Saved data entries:

◆ ◆ ◆ ◆ ◆ ◆ ◆

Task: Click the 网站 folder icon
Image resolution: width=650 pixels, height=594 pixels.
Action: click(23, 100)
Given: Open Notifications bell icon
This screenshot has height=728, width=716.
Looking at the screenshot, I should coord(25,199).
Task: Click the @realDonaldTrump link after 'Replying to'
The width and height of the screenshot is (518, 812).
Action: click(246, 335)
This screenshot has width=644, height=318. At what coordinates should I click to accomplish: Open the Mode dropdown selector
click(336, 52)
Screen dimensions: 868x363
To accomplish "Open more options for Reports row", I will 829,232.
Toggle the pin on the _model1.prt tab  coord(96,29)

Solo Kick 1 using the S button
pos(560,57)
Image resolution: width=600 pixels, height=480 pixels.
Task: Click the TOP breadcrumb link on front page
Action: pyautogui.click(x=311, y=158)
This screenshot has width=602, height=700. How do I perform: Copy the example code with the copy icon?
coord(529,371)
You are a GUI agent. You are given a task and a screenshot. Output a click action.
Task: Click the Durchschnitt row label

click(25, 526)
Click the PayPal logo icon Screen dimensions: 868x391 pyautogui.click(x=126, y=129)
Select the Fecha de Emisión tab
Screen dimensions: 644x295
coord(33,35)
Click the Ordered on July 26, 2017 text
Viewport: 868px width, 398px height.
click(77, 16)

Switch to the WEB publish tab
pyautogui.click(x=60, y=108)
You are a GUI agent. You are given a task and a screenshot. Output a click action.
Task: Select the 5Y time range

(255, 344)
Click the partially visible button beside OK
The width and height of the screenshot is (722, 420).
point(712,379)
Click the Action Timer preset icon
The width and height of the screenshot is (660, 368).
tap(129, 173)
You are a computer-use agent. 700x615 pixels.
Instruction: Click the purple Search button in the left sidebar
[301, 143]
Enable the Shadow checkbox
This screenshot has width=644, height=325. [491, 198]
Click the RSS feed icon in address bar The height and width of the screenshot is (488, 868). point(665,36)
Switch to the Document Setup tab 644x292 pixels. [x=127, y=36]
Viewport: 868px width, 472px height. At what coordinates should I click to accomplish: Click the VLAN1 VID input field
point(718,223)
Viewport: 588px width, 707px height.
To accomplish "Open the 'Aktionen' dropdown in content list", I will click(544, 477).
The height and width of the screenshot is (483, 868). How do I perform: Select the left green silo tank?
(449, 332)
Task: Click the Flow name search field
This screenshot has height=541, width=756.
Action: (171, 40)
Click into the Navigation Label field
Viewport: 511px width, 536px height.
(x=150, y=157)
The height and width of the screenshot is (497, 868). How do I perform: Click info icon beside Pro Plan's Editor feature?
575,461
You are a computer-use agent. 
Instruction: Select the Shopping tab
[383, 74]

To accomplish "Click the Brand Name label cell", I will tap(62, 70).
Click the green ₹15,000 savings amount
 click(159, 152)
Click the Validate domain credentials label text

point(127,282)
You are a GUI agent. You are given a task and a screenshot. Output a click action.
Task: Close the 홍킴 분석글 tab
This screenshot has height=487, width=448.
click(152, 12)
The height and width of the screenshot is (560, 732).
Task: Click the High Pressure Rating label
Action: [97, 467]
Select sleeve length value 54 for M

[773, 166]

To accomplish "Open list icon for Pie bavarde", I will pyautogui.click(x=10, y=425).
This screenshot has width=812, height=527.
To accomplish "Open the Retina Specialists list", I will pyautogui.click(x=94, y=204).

◆ ◆ ◆ ◆ ◆ ◆ ◆

Where the string "will" appears in a line of the entries above, return that line.

Your response:
To accomplish "Open more options for Reports row", I will 829,232.
To accomplish "Open the 'Aktionen' dropdown in content list", I will click(544, 477).
To accomplish "Click the Brand Name label cell", I will tap(62, 70).
To accomplish "Open list icon for Pie bavarde", I will pyautogui.click(x=10, y=425).
To accomplish "Open the Retina Specialists list", I will pyautogui.click(x=94, y=204).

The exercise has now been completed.